Posted by: andy | Jul 23, 2013 6:47:05 PM

Paul,
1) C'mon, I'm a co-author! Of course, Nozick and Chamberlain are in there. Walzer too :-)
2)Academics have fans (possibly) beyond students: alums might be excited to sway to return Sunstein at UC or Lessig at Stanford.

Orin,
imagine Bill Gates really wants a particular opera singer in Seattle. Ticket sales don't currently reflect both Gates' desire and capacity to pay to have her (or Jeremy Lin or whomever) there. That's the problem with ticket sales or eyeballs on broadcasts for ad rates. They are rough proxies across wide bands of fans, and, unlike FACs, can't sensitively achieve price discrimination that captures the intensity of fan preferences (with money).

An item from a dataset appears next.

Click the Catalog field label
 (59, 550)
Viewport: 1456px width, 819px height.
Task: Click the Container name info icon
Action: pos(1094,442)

That's our purported insight (among others?).

Jonah, thanks for the paper link!

Btw, here's a related post to the ideas here:
http://prawfsblawg.blogs.com/prawfsblawg/2013/07/btw-a-couple-weeks-ago-on-fb-where-all-my-random-mental-burps-occur-i-proposed-a-possible-variation-of-our-crowdfunded-fa.html

Posted by: Dan Markel | Jul 23, 2013 11:41:16 AM

Thanks, Jonah -- very interesting.

Posted by: Orin Kerr | Jul 23, 2013 11:21:35 AM

Worth a look, perhaps, is Hausman & Leonard's "Superstars in the National Basketball Association: Economic Value and Policy," 15 J. Labor Econ. 586 (1997), which you can get at http://www.jstor.org/stable/10.1086/209839. They point out that superstars have positive externalities on other teams. So one response to Paul (and thus Orin) is that marginal ticket purchases related to signing a player don't allow a team to internalize the value of that player.

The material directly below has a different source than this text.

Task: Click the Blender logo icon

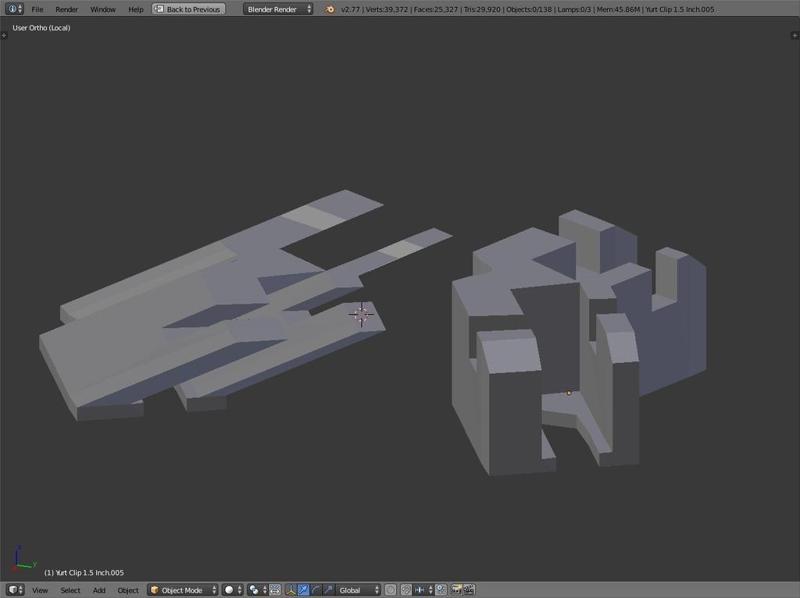Action: [331, 9]

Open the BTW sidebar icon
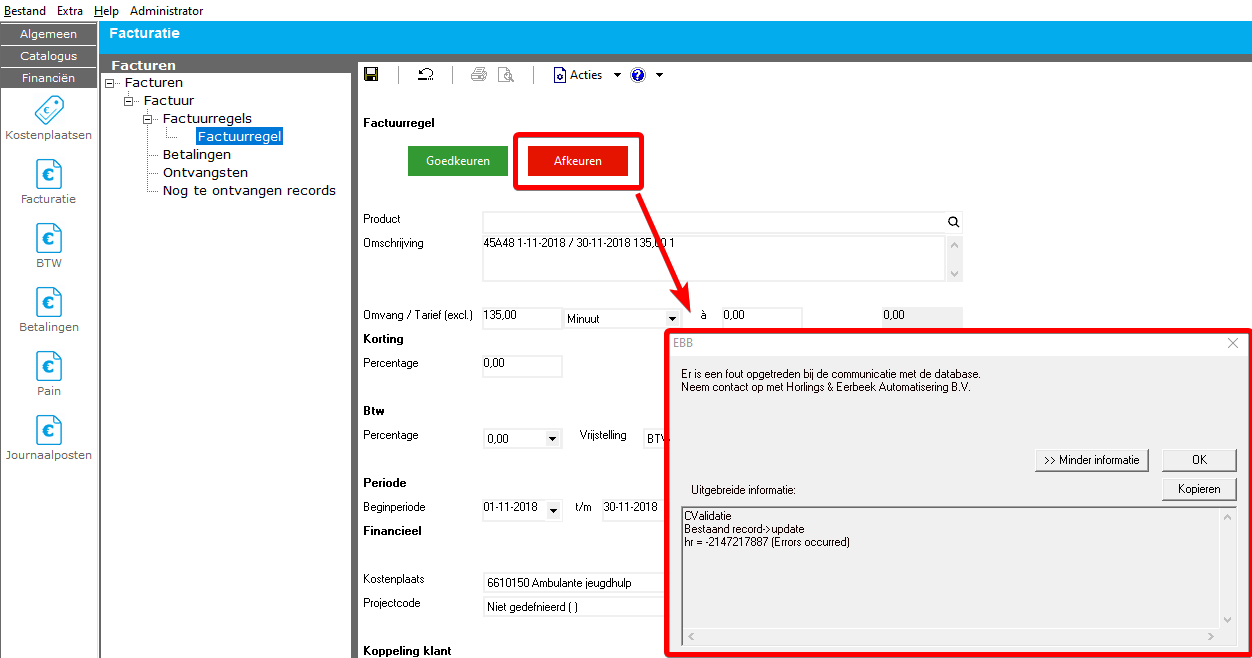(x=49, y=239)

I'm guessing the paper might be relevant to yours in other ways, too. Here's the full abstract:

An econometric analysis demonstrates that television ratings for NBA games are substantially higher when certain players (“superstars”) are involved. Thus, these superstars are quite important for generating revenue, not only for their own teams but for other teams as well. Using the econometric analysis and additional information on attendance and paraphernalia sales, we estimate the value of Michael Jordan to the other NBA teams to be approximately $53 million. The positive externality superstars have on other teams can lead to an inefficient distribution of player talent. We examine several league policies that might be used to address the externality.

Posted by: jonah gelbach | Jul 23, 2013 10:09:25 AM

The system is not designed to incentivize the team to sign the player; these transactions begin with the premise that the team is interested in signing the player and the player would be interested in signing with the team. It is a question of whether the player signs with Team A or Team B when both are viable options. *Now* the fans of the teams can come in with a crowdfunded supplement to the team offers, hoping to sway the player's choice. So Team A offers $ 19 million/year and Team A's fans offer another $ 5 million (either for the player or for his foundation), that tips the balance over Team B's offer standing alone.

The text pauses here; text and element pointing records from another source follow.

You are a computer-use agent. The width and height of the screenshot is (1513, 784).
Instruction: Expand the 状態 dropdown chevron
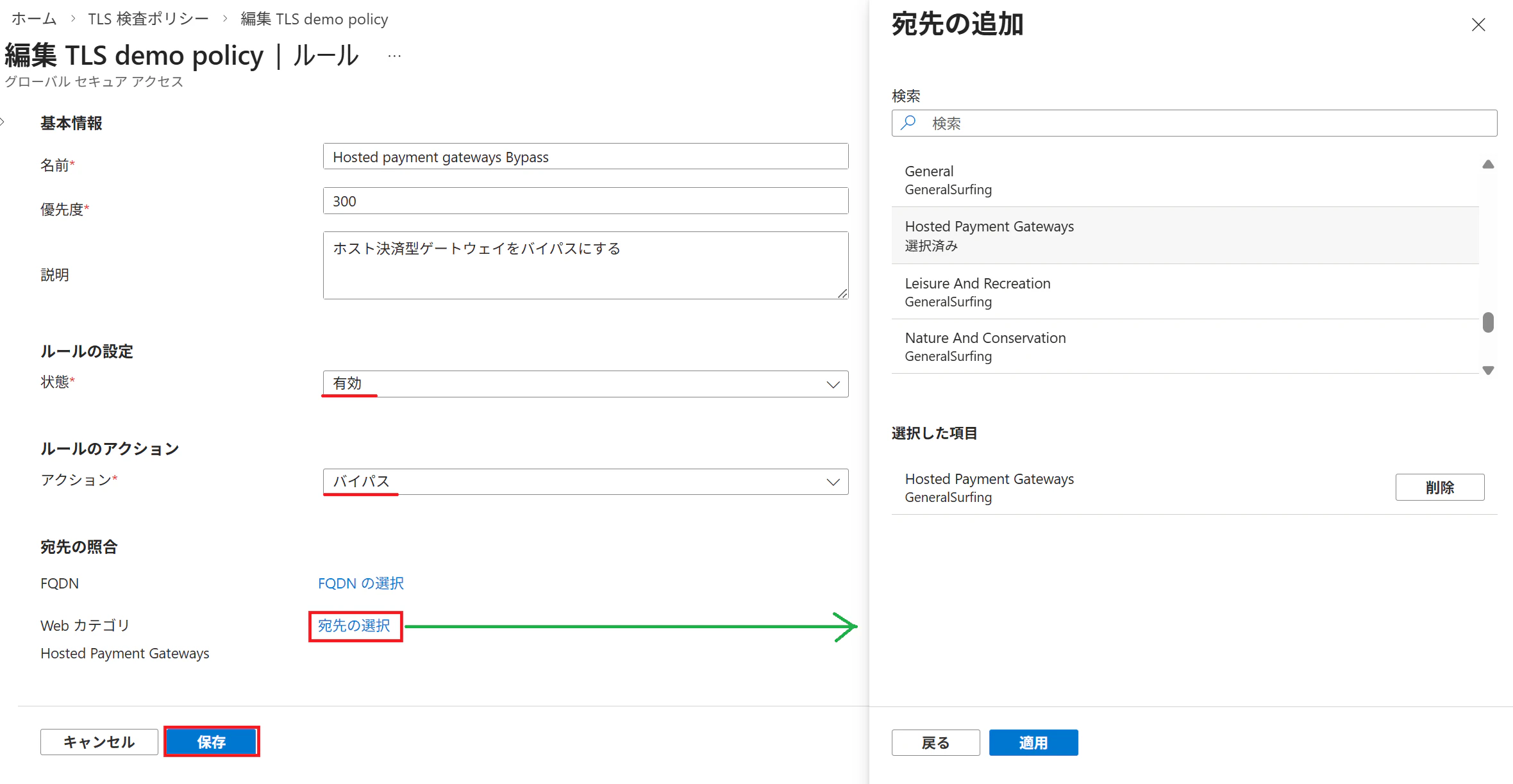click(833, 384)
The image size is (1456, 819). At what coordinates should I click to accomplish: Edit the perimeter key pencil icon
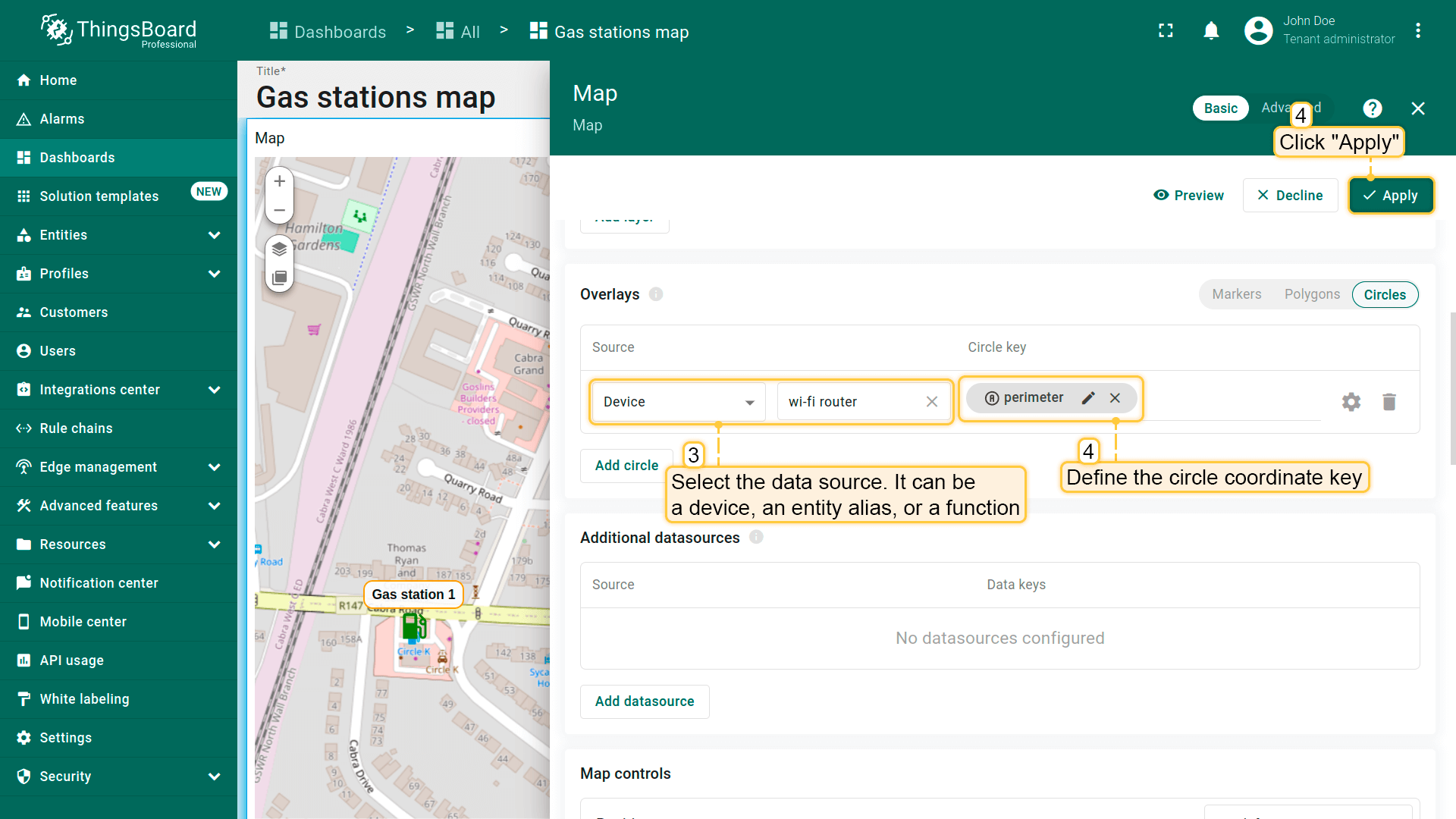point(1088,398)
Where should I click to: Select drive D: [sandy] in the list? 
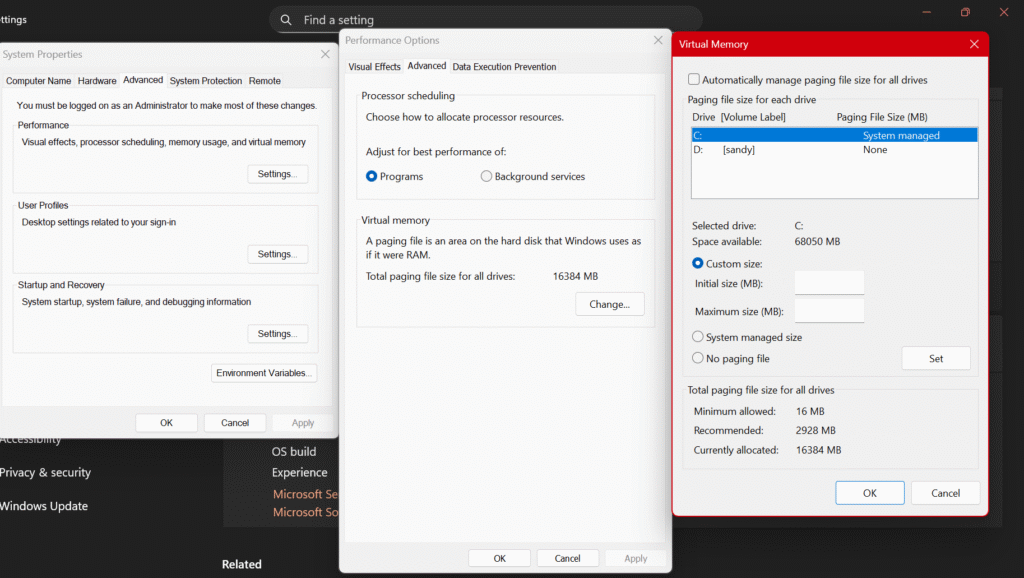pyautogui.click(x=760, y=149)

Posted by: Howard Wasserman | Jul 23, 2013 7:54:29 AM

Paul's #2 seems like a strong point. In the case of a product, why doesn't aggregated market demand already "coordinate, aggregate, and monetize the intensity of fan preference"?

Posted by: Orin Kerr | Jul 23, 2013 3:51:25 AM

Interesting!

1) do academics have fans? I mean, students, maybe, but they're unlikely to want to pay...
2) don't fans already influence sports trades through ticket purchases? If more fans are likely to go see the Knicks with Jeremy Lin on the team, as seems likely, that means more revenue for the owner, and thus more incentive to offer higher pay...
3) please tell me Nozick's Wilt Chamberlin example gets a mention!